Apareció la luna valenciana
Enrique Ponce a la luz de la luna otoñal meció las palmeras valencianas que le laten en las arterias y acabó con el cuadro en una tarde apoteósica. Fundador del toreo balletista, su cuerpo soñaba palmas de danza jaleando zambra y no era sueño. Natural, muy natural, relajado, el torero tenía el ritmo de las cumbres onduladas. Bailaba a la muerte al compás de la guitarra, arqueo de cintura y asomo al vacío. Río de gracia que rondaba los muslos toreros y surgía el milagro del toreo a toros débiles.
Intoxicado de chile se llenó de sabor mexicano y salió del hospital a la plaza en ritmo con nuestro sentir. Y el cristal de sus cuatro medias verónicas al quinto de Fernando de la Mora fue espuma de oscuridad al clarear en el crepúsculo azteca. Tenían forma llena de sol y olor tequilero en la fría tarde, contradictoria como la muerte vida.
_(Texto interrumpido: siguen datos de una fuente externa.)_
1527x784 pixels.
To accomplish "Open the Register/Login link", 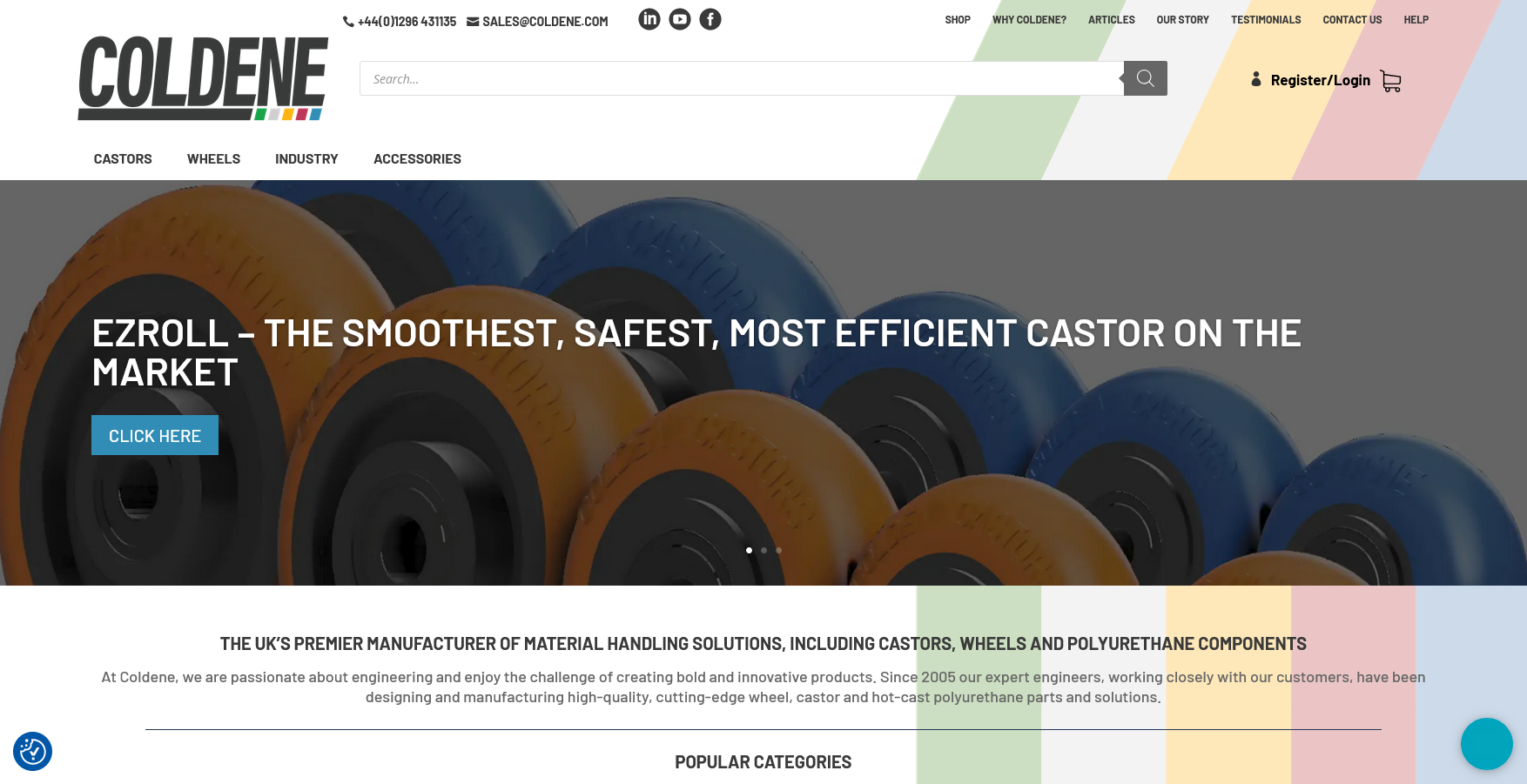I will 1320,79.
No hubo más sol ni brisa que el aire valenciano que acariciaba al noble, pero, frenado burel que puso en jaque a los banderilleros.
Toreo ballet, voluptuoso, en conjunción, con los toritos de hoy en día como los de Fernando de la Mora en la tarde ayer, noblotes, suaves, débiles, rodando por el suelo a los que el torero hizo lucir con el ondular de las olas de su cuerpo derramador de sal marinera. Cachondeo con los toros a los que acunaba en su muleta de lujuria en son de palmas y a los que estoqueó entregándose a la perfección.
Enrique Ponce dueño de una maestría y una técnica de lujo, literalmente juega con los toros. En faenas que no quisiera terminar nunca, gustándose hasta el clímax de su propia estética y enloqueciendo a la afición que llenó el tendido.
El negrito en el arroz es que al torero valenciano acaba faltándole la hondura del clasicismo torero en la mayor parte de sus faenas. Eso sí, estas tienen el embrujo de la estética "poncista" y es del gusto de los aficionados. No en balde lleva 10 o más años toreando 100 corridas al año.